ASSIGNMENT —
Exactly as they appear, retype the lines from the one containing "The image size" through the final line of the data below. Leave pictures out.

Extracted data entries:
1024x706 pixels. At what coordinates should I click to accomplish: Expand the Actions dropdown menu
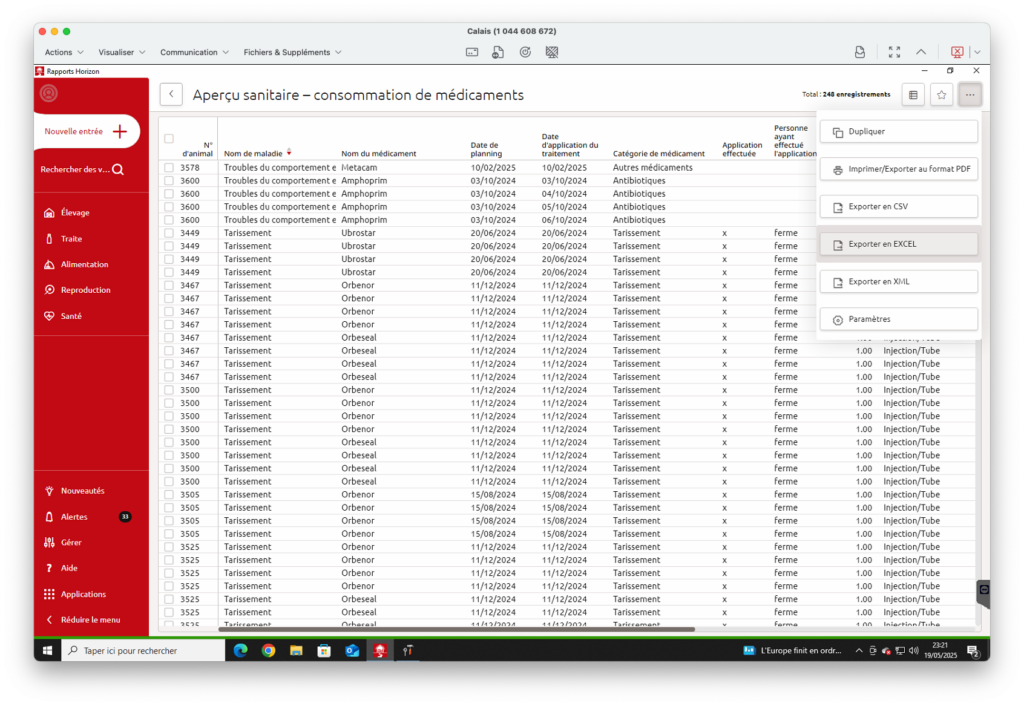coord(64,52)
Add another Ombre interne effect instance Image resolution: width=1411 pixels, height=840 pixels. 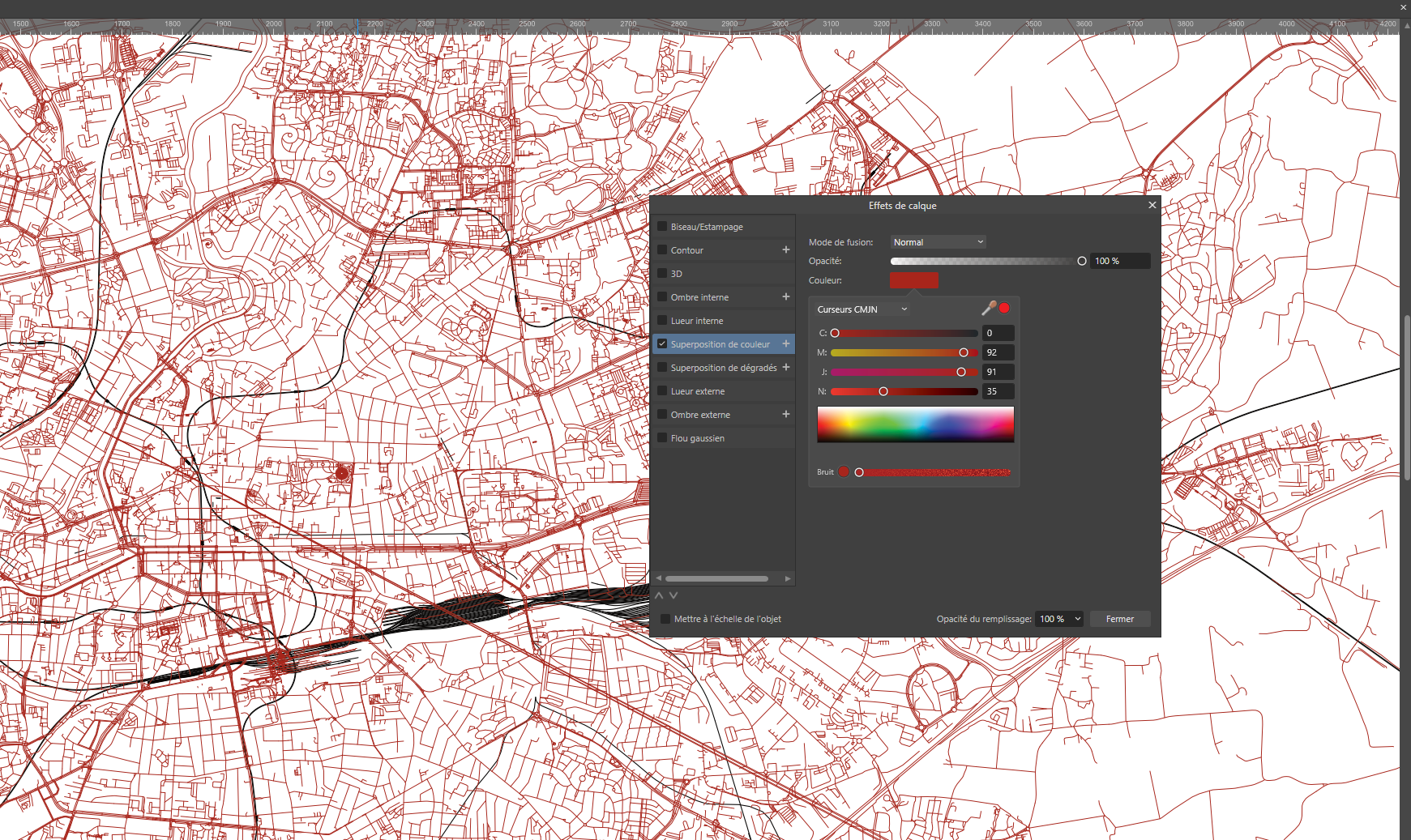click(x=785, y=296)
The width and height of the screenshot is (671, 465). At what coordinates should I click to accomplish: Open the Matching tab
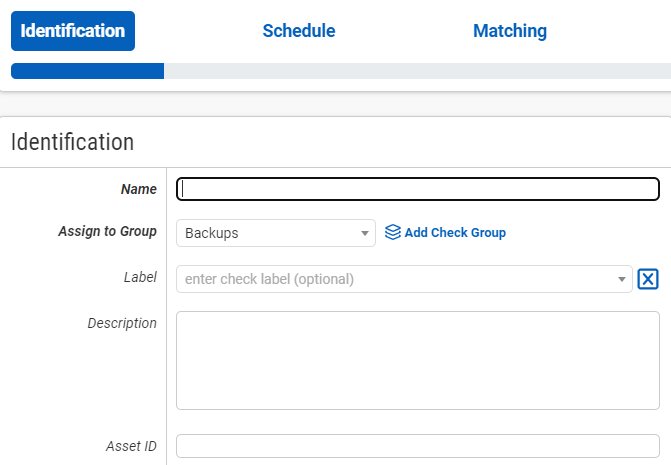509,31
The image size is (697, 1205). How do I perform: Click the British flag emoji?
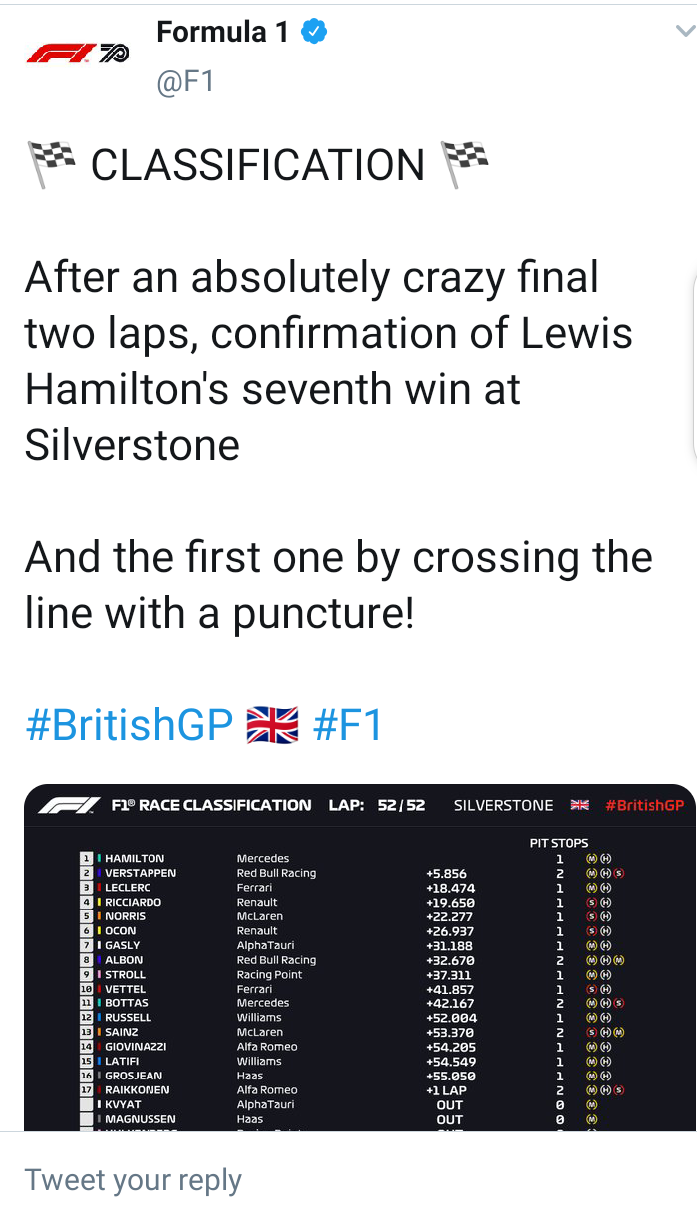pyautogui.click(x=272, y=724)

YOUR RESPONSE —
The image size is (697, 1205). How do I perform: Click the British flag emoji?
pyautogui.click(x=272, y=724)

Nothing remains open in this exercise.